First Published: 2017-10-04

'I make the decisions': Saudi men react to women driving
Ultra-conservative Saudi Arabia must tackle entrenched male attitudes towards women drivers before millions take the wheel for first time.
Middle East Online

Saudi women waiting for their drivers outside a hotel in the Saudi capital Riyadh.

RIYADH - With many carrots and some sticks, ultra-conservative Saudi Arabia seeks to tackle entrenched male attitudes towards women drivers before millions take the wheel, many for the first time, next June.

For decades, hardliners cited austere Islamic interpretations to justify the ban on women, with some maintaining that they lacked the intelligence to drive and allowing them to do so would promote promiscuity.

The ban finally ended last week, but many women fear they are still easy prey for conservatives in a nation where male "guardians" have arbitrary authority to take decisions on their behalf.

"You can revoke the ban, but you cannot force men to allow their sisters and wives to drive," said a Saudi man with a private taxi company in Riyadh, declining to be named.

"As head of my family, I make the decisions -- not the women," he said, expressing an aversion to his wife driving as that would mean more contact with unrelated men.

# # #

* Written request A: Format the rows as a JSON list of strings, one string per line, covering the stretch from the line containing "Like the comment with 1,873 likes" through the end of the rows and skipping blank lines. Omit the pictures.

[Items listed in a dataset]

# # #

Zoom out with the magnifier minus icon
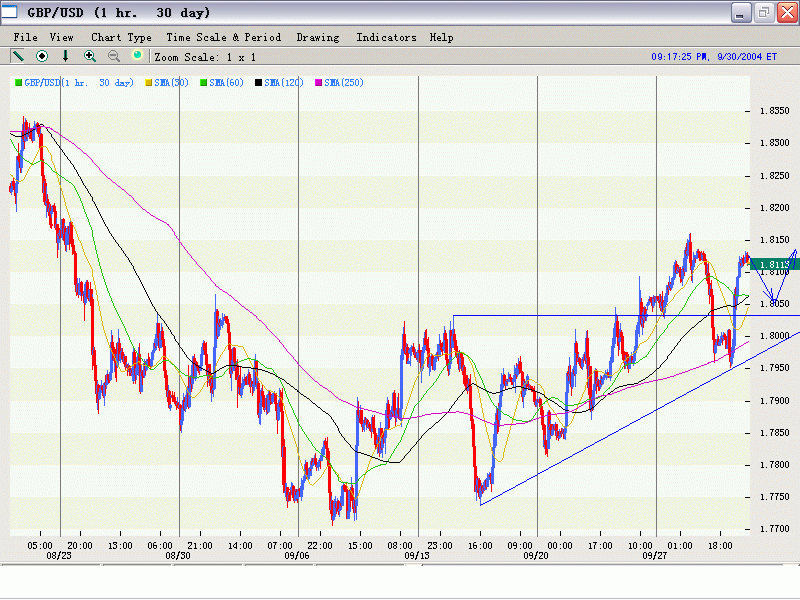 pos(114,56)
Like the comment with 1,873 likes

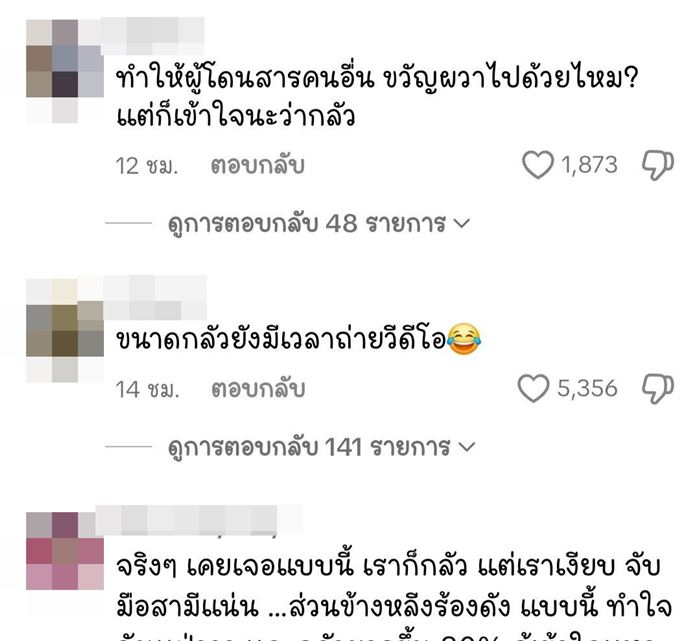coord(538,165)
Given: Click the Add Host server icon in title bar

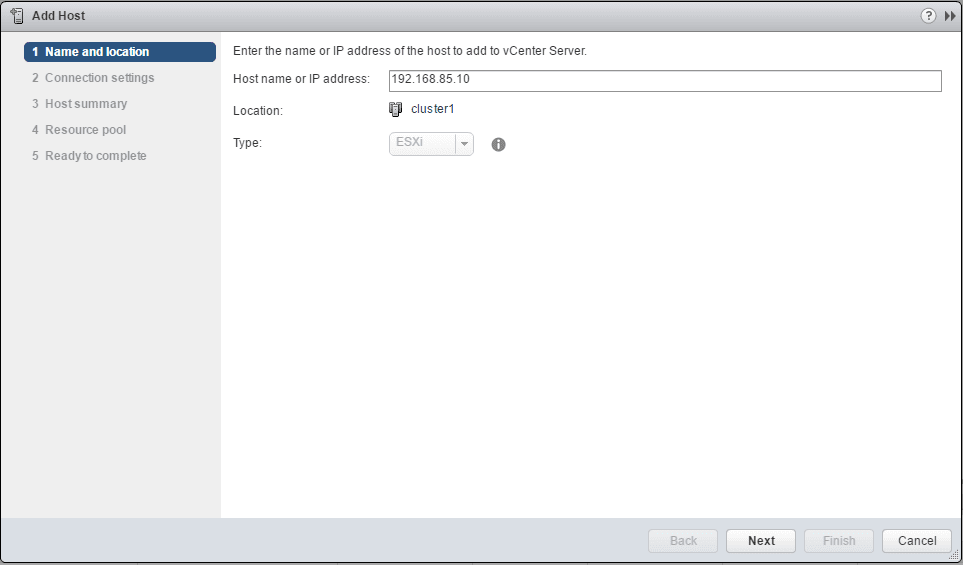Looking at the screenshot, I should coord(17,16).
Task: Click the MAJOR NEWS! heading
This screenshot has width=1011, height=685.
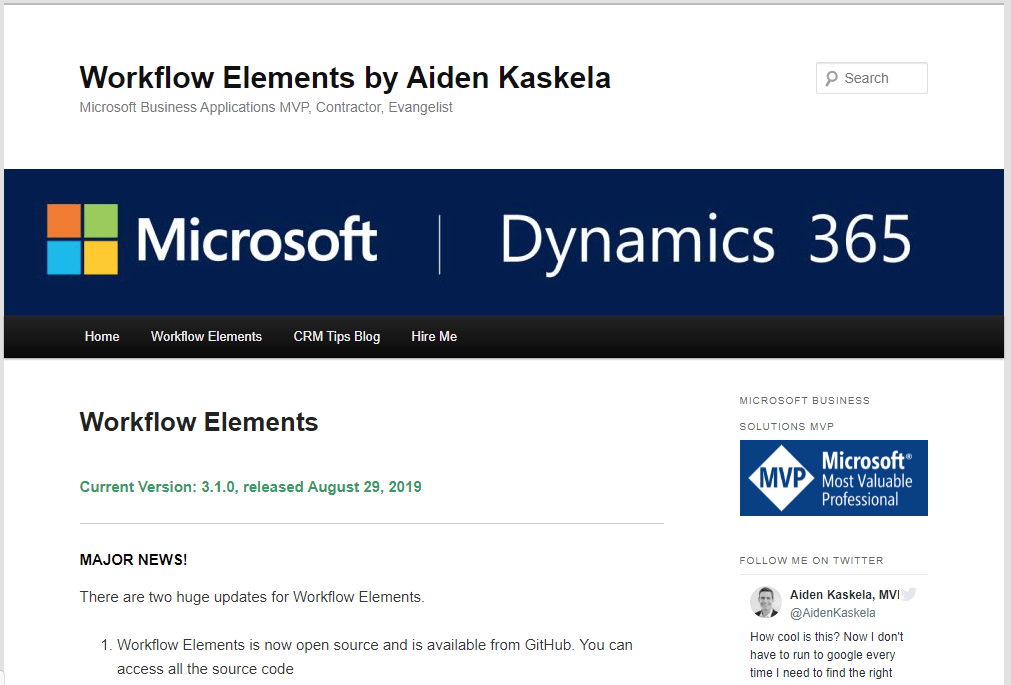Action: click(x=133, y=560)
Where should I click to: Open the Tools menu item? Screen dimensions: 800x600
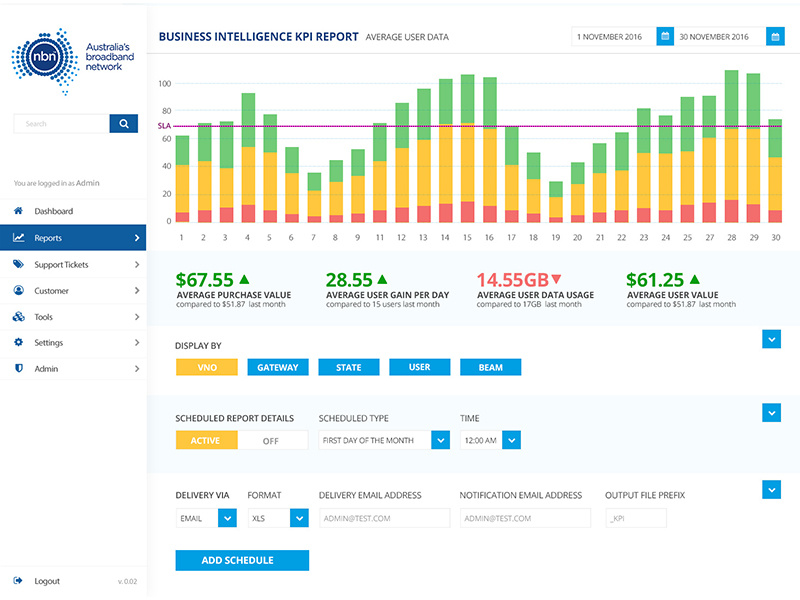tap(73, 317)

# # #

* Written request B: Reproduce the article on Saudi men's reactions to women driving in full, without any changes.

* Finished answer A:
[
  "Like the comment with 1,873 likes",
  "coord(538,165)",
  "Given: Click the Add Host server icon in title bar",
  "Looking at the screenshot, I should coord(17,16).",
  "Task: Click the MAJOR NEWS! heading",
  "This screenshot has width=1011, height=685.",
  "Action: click(x=133, y=560)",
  "Where should I click to: Open the Tools menu item? Screen dimensions: 800x600",
  "tap(73, 317)"
]

* Finished answer B:
First Published: 2017-10-04

'I make the decisions': Saudi men react to women driving
Ultra-conservative Saudi Arabia must tackle entrenched male attitudes towards women drivers before millions take the wheel for first time.
Middle East Online

Saudi women waiting for their drivers outside a hotel in the Saudi capital Riyadh.

RIYADH - With many carrots and some sticks, ultra-conservative Saudi Arabia seeks to tackle entrenched male attitudes towards women drivers before millions take the wheel, many for the first time, next June.

For decades, hardliners cited austere Islamic interpretations to justify the ban on women, with some maintaining that they lacked the intelligence to drive and allowing them to do so would promote promiscuity.

The ban finally ended last week, but many women fear they are still easy prey for conservatives in a nation where male "guardians" have arbitrary authority to take decisions on their behalf.

"You can revoke the ban, but you cannot force men to allow their sisters and wives to drive," said a Saudi man with a private taxi company in Riyadh, declining to be named.

"As head of my family, I make the decisions -- not the women," he said, expressing an aversion to his wife driving as that would mean more contact with unrelated men.